Stored data entries:
=== Begin Enclosure ===
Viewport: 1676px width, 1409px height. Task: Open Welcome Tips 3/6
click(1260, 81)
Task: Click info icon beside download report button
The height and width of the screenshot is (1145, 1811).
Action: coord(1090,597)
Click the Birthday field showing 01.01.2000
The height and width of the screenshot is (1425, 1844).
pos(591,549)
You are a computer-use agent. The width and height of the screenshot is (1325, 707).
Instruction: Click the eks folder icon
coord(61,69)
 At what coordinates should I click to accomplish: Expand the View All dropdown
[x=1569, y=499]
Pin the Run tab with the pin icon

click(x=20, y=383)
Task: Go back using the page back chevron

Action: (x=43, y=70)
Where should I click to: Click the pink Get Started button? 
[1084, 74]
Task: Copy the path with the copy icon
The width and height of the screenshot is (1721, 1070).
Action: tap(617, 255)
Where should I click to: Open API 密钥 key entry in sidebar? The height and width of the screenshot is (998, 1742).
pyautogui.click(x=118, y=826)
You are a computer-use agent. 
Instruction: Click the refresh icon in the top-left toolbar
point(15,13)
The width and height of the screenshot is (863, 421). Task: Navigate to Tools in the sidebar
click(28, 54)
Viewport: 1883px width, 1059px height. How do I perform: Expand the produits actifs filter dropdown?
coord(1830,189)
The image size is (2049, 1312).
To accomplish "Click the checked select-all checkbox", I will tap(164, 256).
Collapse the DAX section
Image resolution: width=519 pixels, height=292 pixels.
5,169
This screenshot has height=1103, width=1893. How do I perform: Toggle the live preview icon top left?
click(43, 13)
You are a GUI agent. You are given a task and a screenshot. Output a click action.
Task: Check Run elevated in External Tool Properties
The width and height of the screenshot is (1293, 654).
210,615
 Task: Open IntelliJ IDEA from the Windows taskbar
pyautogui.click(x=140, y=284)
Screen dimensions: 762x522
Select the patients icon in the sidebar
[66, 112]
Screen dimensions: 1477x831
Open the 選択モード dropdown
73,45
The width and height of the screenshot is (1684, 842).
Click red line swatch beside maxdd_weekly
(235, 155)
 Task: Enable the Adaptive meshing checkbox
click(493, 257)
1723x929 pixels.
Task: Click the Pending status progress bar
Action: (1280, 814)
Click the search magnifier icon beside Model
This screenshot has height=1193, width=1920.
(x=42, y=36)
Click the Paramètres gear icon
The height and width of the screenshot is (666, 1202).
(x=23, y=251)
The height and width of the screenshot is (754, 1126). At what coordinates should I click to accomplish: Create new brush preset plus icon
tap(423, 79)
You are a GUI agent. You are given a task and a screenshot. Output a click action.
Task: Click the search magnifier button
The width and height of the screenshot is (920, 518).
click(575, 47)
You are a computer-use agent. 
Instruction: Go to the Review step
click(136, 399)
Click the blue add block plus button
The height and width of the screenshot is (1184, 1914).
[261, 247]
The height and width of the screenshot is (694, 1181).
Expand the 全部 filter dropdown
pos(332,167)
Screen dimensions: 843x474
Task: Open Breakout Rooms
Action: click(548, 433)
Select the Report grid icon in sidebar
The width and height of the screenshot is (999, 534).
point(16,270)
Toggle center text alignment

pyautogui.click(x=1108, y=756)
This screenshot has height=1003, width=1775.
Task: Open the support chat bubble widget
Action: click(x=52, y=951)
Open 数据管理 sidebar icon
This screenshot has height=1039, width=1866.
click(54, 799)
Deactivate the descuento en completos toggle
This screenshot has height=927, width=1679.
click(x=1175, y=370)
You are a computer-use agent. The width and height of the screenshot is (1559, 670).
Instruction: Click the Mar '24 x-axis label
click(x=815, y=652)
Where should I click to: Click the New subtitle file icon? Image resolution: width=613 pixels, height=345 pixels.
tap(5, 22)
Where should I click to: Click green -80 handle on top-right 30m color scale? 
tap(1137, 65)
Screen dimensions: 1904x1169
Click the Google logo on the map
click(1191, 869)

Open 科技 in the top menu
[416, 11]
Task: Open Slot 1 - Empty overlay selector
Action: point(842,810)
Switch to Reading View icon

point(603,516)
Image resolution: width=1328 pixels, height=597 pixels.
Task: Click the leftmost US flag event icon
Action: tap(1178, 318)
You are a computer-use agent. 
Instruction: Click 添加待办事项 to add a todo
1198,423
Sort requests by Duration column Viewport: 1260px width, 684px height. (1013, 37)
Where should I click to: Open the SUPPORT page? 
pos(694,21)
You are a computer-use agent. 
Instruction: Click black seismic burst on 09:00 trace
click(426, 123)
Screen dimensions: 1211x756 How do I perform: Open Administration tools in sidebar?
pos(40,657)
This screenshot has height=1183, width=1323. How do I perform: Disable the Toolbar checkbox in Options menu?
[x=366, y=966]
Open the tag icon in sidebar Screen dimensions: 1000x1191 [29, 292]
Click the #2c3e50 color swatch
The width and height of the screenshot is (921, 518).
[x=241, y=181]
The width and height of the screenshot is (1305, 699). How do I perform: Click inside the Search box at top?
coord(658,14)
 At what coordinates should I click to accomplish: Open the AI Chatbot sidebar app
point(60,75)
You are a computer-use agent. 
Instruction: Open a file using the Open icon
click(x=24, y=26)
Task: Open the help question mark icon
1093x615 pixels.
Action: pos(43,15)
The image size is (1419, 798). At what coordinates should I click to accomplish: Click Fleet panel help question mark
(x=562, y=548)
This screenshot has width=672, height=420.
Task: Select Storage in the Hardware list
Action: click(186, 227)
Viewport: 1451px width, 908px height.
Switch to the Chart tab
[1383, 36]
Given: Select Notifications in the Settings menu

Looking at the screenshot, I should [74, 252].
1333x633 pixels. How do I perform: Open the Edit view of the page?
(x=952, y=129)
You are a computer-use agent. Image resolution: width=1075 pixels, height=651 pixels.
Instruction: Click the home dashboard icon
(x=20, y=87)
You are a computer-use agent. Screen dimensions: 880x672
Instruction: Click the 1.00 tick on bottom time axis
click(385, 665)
=== End Enclosure ===
→ **Exercise**: The answer must be an exact copy of every record above.

→ **Task response**:
Viewport: 1676px width, 1409px height. Task: Open Welcome Tips 3/6
click(1260, 81)
Task: Click info icon beside download report button
The height and width of the screenshot is (1145, 1811).
Action: coord(1090,597)
Click the Birthday field showing 01.01.2000
The height and width of the screenshot is (1425, 1844).
pos(591,549)
You are a computer-use agent. The width and height of the screenshot is (1325, 707).
Instruction: Click the eks folder icon
coord(61,69)
 At what coordinates should I click to accomplish: Expand the View All dropdown
[x=1569, y=499]
Pin the Run tab with the pin icon

click(x=20, y=383)
Task: Go back using the page back chevron

Action: (x=43, y=70)
Where should I click to: Click the pink Get Started button? 
[1084, 74]
Task: Copy the path with the copy icon
The width and height of the screenshot is (1721, 1070).
Action: tap(617, 255)
Where should I click to: Open API 密钥 key entry in sidebar? The height and width of the screenshot is (998, 1742).
pyautogui.click(x=118, y=826)
You are a computer-use agent. 
Instruction: Click the refresh icon in the top-left toolbar
point(15,13)
The width and height of the screenshot is (863, 421). Task: Navigate to Tools in the sidebar
click(28, 54)
Viewport: 1883px width, 1059px height. How do I perform: Expand the produits actifs filter dropdown?
coord(1830,189)
The image size is (2049, 1312).
To accomplish "Click the checked select-all checkbox", I will tap(164, 256).
Collapse the DAX section
Image resolution: width=519 pixels, height=292 pixels.
5,169
This screenshot has height=1103, width=1893. How do I perform: Toggle the live preview icon top left?
click(43, 13)
You are a GUI agent. You are given a task and a screenshot. Output a click action.
Task: Check Run elevated in External Tool Properties
The width and height of the screenshot is (1293, 654).
210,615
 Task: Open IntelliJ IDEA from the Windows taskbar
pyautogui.click(x=140, y=284)
Screen dimensions: 762x522
Select the patients icon in the sidebar
[66, 112]
Screen dimensions: 1477x831
Open the 選択モード dropdown
73,45
The width and height of the screenshot is (1684, 842).
Click red line swatch beside maxdd_weekly
(235, 155)
 Task: Enable the Adaptive meshing checkbox
click(493, 257)
1723x929 pixels.
Task: Click the Pending status progress bar
Action: (1280, 814)
Click the search magnifier icon beside Model
This screenshot has height=1193, width=1920.
(x=42, y=36)
Click the Paramètres gear icon
The height and width of the screenshot is (666, 1202).
(x=23, y=251)
The height and width of the screenshot is (754, 1126). At what coordinates should I click to accomplish: Create new brush preset plus icon
tap(423, 79)
You are a GUI agent. You are given a task and a screenshot. Output a click action.
Task: Click the search magnifier button
The width and height of the screenshot is (920, 518).
click(575, 47)
You are a computer-use agent. 
Instruction: Go to the Review step
click(136, 399)
Click the blue add block plus button
The height and width of the screenshot is (1184, 1914).
[261, 247]
The height and width of the screenshot is (694, 1181).
Expand the 全部 filter dropdown
pos(332,167)
Screen dimensions: 843x474
Task: Open Breakout Rooms
Action: click(548, 433)
Select the Report grid icon in sidebar
The width and height of the screenshot is (999, 534).
point(16,270)
Toggle center text alignment

pyautogui.click(x=1108, y=756)
This screenshot has height=1003, width=1775.
Task: Open the support chat bubble widget
Action: click(x=52, y=951)
Open 数据管理 sidebar icon
This screenshot has height=1039, width=1866.
click(54, 799)
Deactivate the descuento en completos toggle
This screenshot has height=927, width=1679.
click(x=1175, y=370)
You are a computer-use agent. The width and height of the screenshot is (1559, 670).
Instruction: Click the Mar '24 x-axis label
click(x=815, y=652)
Where should I click to: Click the New subtitle file icon? Image resolution: width=613 pixels, height=345 pixels.
tap(5, 22)
Where should I click to: Click green -80 handle on top-right 30m color scale? 
tap(1137, 65)
Screen dimensions: 1904x1169
Click the Google logo on the map
click(1191, 869)

Open 科技 in the top menu
[416, 11]
Task: Open Slot 1 - Empty overlay selector
Action: point(842,810)
Switch to Reading View icon

point(603,516)
Image resolution: width=1328 pixels, height=597 pixels.
Task: Click the leftmost US flag event icon
Action: tap(1178, 318)
You are a computer-use agent. 
Instruction: Click 添加待办事项 to add a todo
1198,423
Sort requests by Duration column Viewport: 1260px width, 684px height. (1013, 37)
Where should I click to: Open the SUPPORT page? 
pos(694,21)
You are a computer-use agent. 
Instruction: Click black seismic burst on 09:00 trace
click(426, 123)
Screen dimensions: 1211x756 How do I perform: Open Administration tools in sidebar?
pos(40,657)
This screenshot has height=1183, width=1323. How do I perform: Disable the Toolbar checkbox in Options menu?
[x=366, y=966]
Open the tag icon in sidebar Screen dimensions: 1000x1191 [29, 292]
Click the #2c3e50 color swatch
The width and height of the screenshot is (921, 518).
[x=241, y=181]
The width and height of the screenshot is (1305, 699). How do I perform: Click inside the Search box at top?
coord(658,14)
 At what coordinates should I click to accomplish: Open the AI Chatbot sidebar app
point(60,75)
You are a computer-use agent. 
Instruction: Open a file using the Open icon
click(x=24, y=26)
Task: Open the help question mark icon
1093x615 pixels.
Action: pos(43,15)
The image size is (1419, 798). At what coordinates should I click to accomplish: Click Fleet panel help question mark
(x=562, y=548)
This screenshot has width=672, height=420.
Task: Select Storage in the Hardware list
Action: click(186, 227)
Viewport: 1451px width, 908px height.
Switch to the Chart tab
[1383, 36]
Given: Select Notifications in the Settings menu

Looking at the screenshot, I should [74, 252].
1333x633 pixels. How do I perform: Open the Edit view of the page?
(x=952, y=129)
You are a computer-use agent. Image resolution: width=1075 pixels, height=651 pixels.
Instruction: Click the home dashboard icon
(x=20, y=87)
You are a computer-use agent. Screen dimensions: 880x672
Instruction: Click the 1.00 tick on bottom time axis
click(385, 665)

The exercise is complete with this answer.